Randy used the term one time with me of "Holy Discontent"... this is a sense of coming change... a stirring in the spirit where we begin to feel unhappy or discontented with the place we are currently serving. In retrospect I guess I would have had a hard time leaving anywhere I've ever served had things just been perfect... its the discontentment that gets us to move... to seek God and find his next assignment.

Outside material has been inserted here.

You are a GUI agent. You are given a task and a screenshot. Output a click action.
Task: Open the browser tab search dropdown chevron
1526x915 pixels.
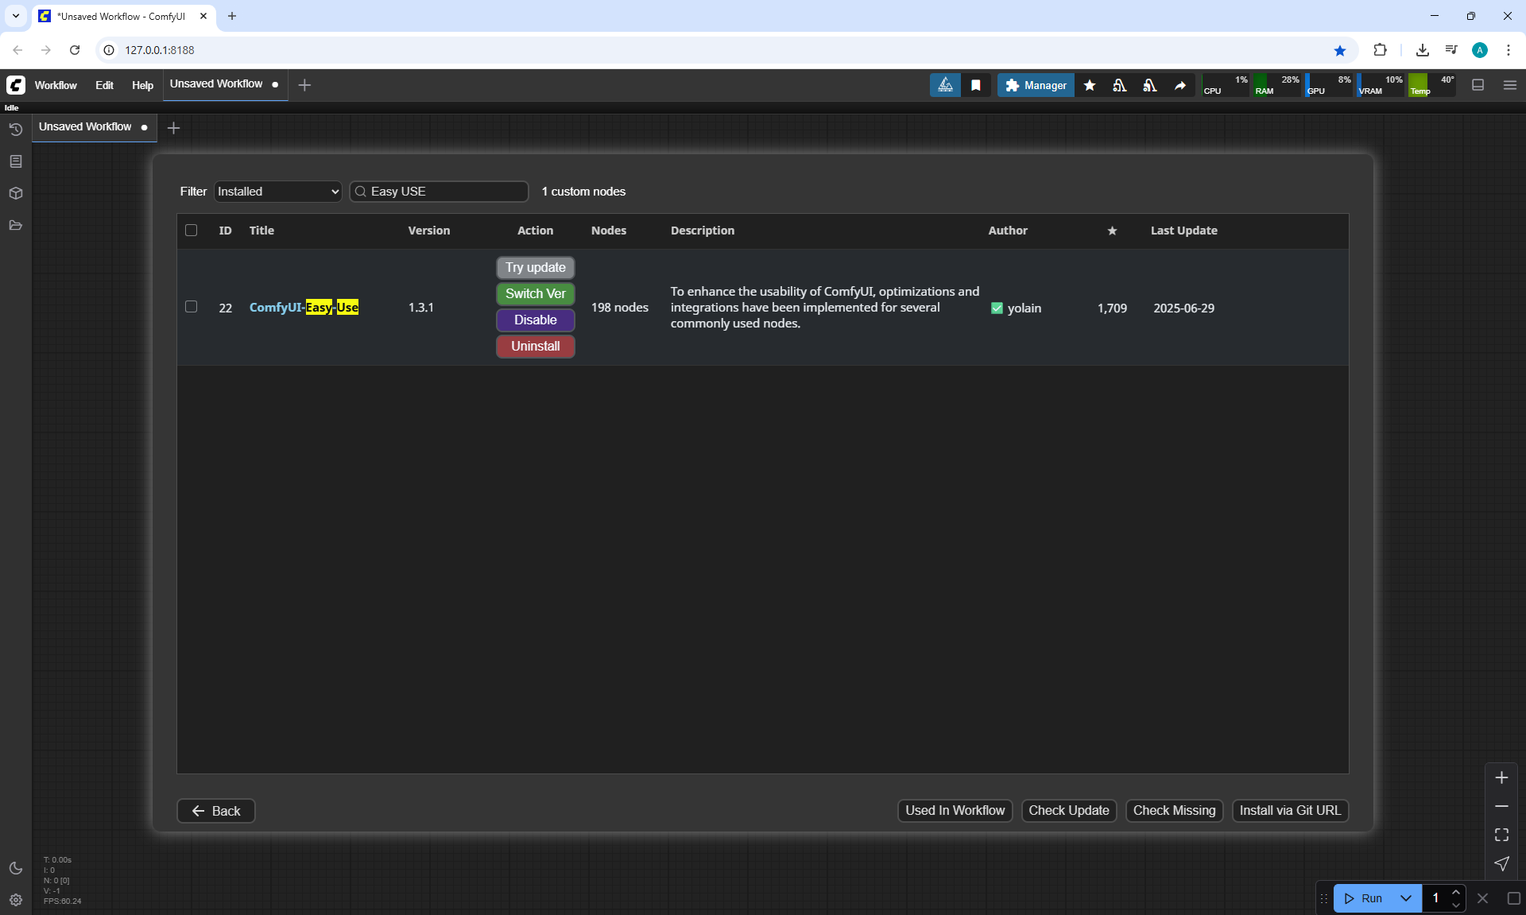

This may not be the way it works for everybody else, but I know I have seen over and over tired and burned out pastors hanging on to a tired and burned out church or ministry that sometimes I wonder if it wouldn't be better off if they just stopped the madness. For their and their family's sake as well as the church. Life is too short to spend it hating what you're doing. I can think of three such churches that I have visited within the last month or two, so this isn't a small obscure issue. And in each of those cases the people giving counsel are encouraging them to "Endure to the end"... and it makes me want to cry. I've been there and I know their cry is for someone to give them permission to quit...

We don't want to give that permission because, "What if it is God? What if he's trying to work faithfulness into this leader?" That's a good question... and I don't know the answer... but a pastor who loses his family or his sanity in the name of faithfulness is never going to learn anything... false duty is killing pastors. In an earlier posting I discussed the 1500 pastors a month leaving ministry... what if they had left earlier with a blessing? Could they have had a rest, recharged, changed venues and recovered to be even more effective than before? I think the answer is "OF COURSE"!

The keys to success in ministry include 1) The right person 2) in the right place 3) at the right time. And sometimes it takes quitting what you're doing so that God can place you in a new setting so that your effectiveness is increased.